* _WHAT YOU SHOULD DO_: Retype the entire listing below line for line, with every character unchanged.

* _Records drawn from a data source_:
* begin *
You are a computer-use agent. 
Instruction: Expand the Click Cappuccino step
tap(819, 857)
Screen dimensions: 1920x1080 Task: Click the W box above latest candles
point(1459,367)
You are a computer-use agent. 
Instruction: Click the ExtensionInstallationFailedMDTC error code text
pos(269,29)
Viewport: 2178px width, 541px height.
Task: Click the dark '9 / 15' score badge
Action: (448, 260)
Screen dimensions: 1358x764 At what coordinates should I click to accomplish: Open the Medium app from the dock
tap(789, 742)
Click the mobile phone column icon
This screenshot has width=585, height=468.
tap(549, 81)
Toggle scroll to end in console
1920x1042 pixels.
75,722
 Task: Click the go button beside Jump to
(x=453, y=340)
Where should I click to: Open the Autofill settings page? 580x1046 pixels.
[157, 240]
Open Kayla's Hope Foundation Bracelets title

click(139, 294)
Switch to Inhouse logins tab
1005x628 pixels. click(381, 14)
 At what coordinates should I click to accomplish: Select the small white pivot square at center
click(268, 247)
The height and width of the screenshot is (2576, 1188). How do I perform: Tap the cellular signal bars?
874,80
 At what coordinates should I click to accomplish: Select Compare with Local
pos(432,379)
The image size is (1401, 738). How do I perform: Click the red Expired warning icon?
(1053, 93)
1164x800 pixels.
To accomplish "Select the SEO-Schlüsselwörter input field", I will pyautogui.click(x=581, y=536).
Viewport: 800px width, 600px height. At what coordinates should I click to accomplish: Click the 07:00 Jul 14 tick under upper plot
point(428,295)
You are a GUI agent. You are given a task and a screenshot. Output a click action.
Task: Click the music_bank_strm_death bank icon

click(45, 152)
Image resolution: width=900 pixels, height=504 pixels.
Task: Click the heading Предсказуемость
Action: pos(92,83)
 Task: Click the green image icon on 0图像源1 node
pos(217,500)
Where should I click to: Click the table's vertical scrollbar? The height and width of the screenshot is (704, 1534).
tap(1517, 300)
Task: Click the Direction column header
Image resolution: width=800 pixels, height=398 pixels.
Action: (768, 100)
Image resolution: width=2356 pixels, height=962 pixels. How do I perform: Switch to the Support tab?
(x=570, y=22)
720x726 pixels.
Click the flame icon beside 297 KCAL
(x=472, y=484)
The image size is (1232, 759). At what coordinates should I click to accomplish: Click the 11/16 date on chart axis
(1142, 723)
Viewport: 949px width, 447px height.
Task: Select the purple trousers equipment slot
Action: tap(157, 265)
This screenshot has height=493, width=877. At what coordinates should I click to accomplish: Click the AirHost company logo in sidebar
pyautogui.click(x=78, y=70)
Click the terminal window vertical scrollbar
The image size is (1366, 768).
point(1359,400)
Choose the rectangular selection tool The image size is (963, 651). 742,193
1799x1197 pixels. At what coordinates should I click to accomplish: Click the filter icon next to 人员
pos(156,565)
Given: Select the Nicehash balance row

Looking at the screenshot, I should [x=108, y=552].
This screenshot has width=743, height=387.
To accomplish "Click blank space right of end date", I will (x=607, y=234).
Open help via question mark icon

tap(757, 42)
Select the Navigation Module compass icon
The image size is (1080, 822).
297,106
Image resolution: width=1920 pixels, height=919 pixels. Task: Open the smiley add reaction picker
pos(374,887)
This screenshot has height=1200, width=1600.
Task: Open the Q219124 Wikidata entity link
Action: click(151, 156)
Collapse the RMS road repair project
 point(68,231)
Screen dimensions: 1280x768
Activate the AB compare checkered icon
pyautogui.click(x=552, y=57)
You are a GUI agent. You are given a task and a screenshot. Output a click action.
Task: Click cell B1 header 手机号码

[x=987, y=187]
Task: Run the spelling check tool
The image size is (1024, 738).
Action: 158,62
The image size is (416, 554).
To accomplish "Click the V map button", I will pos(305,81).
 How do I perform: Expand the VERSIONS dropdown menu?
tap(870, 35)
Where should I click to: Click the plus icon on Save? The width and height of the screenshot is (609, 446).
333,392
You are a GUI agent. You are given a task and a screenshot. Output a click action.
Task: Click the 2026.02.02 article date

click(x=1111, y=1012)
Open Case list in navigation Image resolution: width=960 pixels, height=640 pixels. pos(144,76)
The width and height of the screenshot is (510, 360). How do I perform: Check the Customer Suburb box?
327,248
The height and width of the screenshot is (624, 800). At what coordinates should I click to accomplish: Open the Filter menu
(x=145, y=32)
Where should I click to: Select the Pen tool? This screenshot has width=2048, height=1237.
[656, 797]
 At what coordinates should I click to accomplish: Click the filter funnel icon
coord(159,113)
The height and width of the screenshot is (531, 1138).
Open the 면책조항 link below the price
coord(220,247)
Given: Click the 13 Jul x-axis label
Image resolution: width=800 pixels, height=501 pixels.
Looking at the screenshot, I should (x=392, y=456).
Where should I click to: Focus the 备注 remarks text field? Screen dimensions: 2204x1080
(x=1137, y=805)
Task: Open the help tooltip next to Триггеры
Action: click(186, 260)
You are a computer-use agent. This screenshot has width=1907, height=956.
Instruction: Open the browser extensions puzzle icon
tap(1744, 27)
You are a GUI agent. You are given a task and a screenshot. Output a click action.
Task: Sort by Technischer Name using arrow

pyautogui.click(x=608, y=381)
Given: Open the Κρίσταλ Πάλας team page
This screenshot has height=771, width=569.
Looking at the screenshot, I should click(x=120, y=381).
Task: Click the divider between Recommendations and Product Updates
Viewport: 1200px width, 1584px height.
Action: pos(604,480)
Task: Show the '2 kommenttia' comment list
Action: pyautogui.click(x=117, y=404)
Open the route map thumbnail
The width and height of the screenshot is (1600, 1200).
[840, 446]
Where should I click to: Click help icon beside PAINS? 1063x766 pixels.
* end *
* _ANSWER IN FULL_:
You are a computer-use agent. 
Instruction: Expand the Click Cappuccino step
tap(819, 857)
Screen dimensions: 1920x1080 Task: Click the W box above latest candles
point(1459,367)
You are a computer-use agent. 
Instruction: Click the ExtensionInstallationFailedMDTC error code text
pos(269,29)
Viewport: 2178px width, 541px height.
Task: Click the dark '9 / 15' score badge
Action: (448, 260)
Screen dimensions: 1358x764 At what coordinates should I click to accomplish: Open the Medium app from the dock
tap(789, 742)
Click the mobile phone column icon
This screenshot has width=585, height=468.
tap(549, 81)
Toggle scroll to end in console
1920x1042 pixels.
75,722
 Task: Click the go button beside Jump to
(x=453, y=340)
Where should I click to: Open the Autofill settings page? 580x1046 pixels.
[157, 240]
Open Kayla's Hope Foundation Bracelets title

click(139, 294)
Switch to Inhouse logins tab
1005x628 pixels. click(381, 14)
 At what coordinates should I click to accomplish: Select the small white pivot square at center
click(268, 247)
The height and width of the screenshot is (2576, 1188). How do I perform: Tap the cellular signal bars?
874,80
 At what coordinates should I click to accomplish: Select Compare with Local
pos(432,379)
The image size is (1401, 738). How do I perform: Click the red Expired warning icon?
(1053, 93)
1164x800 pixels.
To accomplish "Select the SEO-Schlüsselwörter input field", I will pyautogui.click(x=581, y=536).
Viewport: 800px width, 600px height. At what coordinates should I click to accomplish: Click the 07:00 Jul 14 tick under upper plot
point(428,295)
You are a GUI agent. You are given a task and a screenshot. Output a click action.
Task: Click the music_bank_strm_death bank icon

click(45, 152)
Image resolution: width=900 pixels, height=504 pixels.
Task: Click the heading Предсказуемость
Action: pos(92,83)
 Task: Click the green image icon on 0图像源1 node
pos(217,500)
Where should I click to: Click the table's vertical scrollbar? The height and width of the screenshot is (704, 1534).
tap(1517, 300)
Task: Click the Direction column header
Image resolution: width=800 pixels, height=398 pixels.
Action: (768, 100)
Image resolution: width=2356 pixels, height=962 pixels. How do I perform: Switch to the Support tab?
(x=570, y=22)
720x726 pixels.
Click the flame icon beside 297 KCAL
(x=472, y=484)
The image size is (1232, 759). At what coordinates should I click to accomplish: Click the 11/16 date on chart axis
(1142, 723)
Viewport: 949px width, 447px height.
Task: Select the purple trousers equipment slot
Action: tap(157, 265)
This screenshot has height=493, width=877. At what coordinates should I click to accomplish: Click the AirHost company logo in sidebar
pyautogui.click(x=78, y=70)
Click the terminal window vertical scrollbar
The image size is (1366, 768).
point(1359,400)
Choose the rectangular selection tool The image size is (963, 651). 742,193
1799x1197 pixels. At what coordinates should I click to accomplish: Click the filter icon next to 人员
pos(156,565)
Given: Select the Nicehash balance row

Looking at the screenshot, I should [x=108, y=552].
This screenshot has width=743, height=387.
To accomplish "Click blank space right of end date", I will (x=607, y=234).
Open help via question mark icon

tap(757, 42)
Select the Navigation Module compass icon
The image size is (1080, 822).
297,106
Image resolution: width=1920 pixels, height=919 pixels. Task: Open the smiley add reaction picker
pos(374,887)
This screenshot has height=1200, width=1600.
Task: Open the Q219124 Wikidata entity link
Action: click(151, 156)
Collapse the RMS road repair project
 point(68,231)
Screen dimensions: 1280x768
Activate the AB compare checkered icon
pyautogui.click(x=552, y=57)
You are a GUI agent. You are given a task and a screenshot. Output a click action.
Task: Click cell B1 header 手机号码

[x=987, y=187]
Task: Run the spelling check tool
The image size is (1024, 738).
Action: 158,62
The image size is (416, 554).
To accomplish "Click the V map button", I will pos(305,81).
 How do I perform: Expand the VERSIONS dropdown menu?
tap(870, 35)
Where should I click to: Click the plus icon on Save? The width and height of the screenshot is (609, 446).
333,392
You are a GUI agent. You are given a task and a screenshot. Output a click action.
Task: Click the 2026.02.02 article date

click(x=1111, y=1012)
Open Case list in navigation Image resolution: width=960 pixels, height=640 pixels. pos(144,76)
The width and height of the screenshot is (510, 360). How do I perform: Check the Customer Suburb box?
327,248
The height and width of the screenshot is (624, 800). At what coordinates should I click to accomplish: Open the Filter menu
(x=145, y=32)
Where should I click to: Select the Pen tool? This screenshot has width=2048, height=1237.
[656, 797]
 At what coordinates should I click to accomplish: Click the filter funnel icon
coord(159,113)
The height and width of the screenshot is (531, 1138).
Open the 면책조항 link below the price
coord(220,247)
Given: Click the 13 Jul x-axis label
Image resolution: width=800 pixels, height=501 pixels.
Looking at the screenshot, I should (x=392, y=456).
Where should I click to: Focus the 备注 remarks text field? Screen dimensions: 2204x1080
(x=1137, y=805)
Task: Open the help tooltip next to Триггеры
Action: click(186, 260)
You are a computer-use agent. This screenshot has width=1907, height=956.
Instruction: Open the browser extensions puzzle icon
tap(1744, 27)
You are a GUI agent. You are given a task and a screenshot. Output a click action.
Task: Sort by Technischer Name using arrow

pyautogui.click(x=608, y=381)
Given: Open the Κρίσταλ Πάλας team page
This screenshot has height=771, width=569.
Looking at the screenshot, I should click(x=120, y=381).
Task: Click the divider between Recommendations and Product Updates
Viewport: 1200px width, 1584px height.
Action: pos(604,480)
Task: Show the '2 kommenttia' comment list
Action: pyautogui.click(x=117, y=404)
Open the route map thumbnail
The width and height of the screenshot is (1600, 1200).
[840, 446]
Where should I click to: Click help icon beside PAINS? 1063x766 pixels.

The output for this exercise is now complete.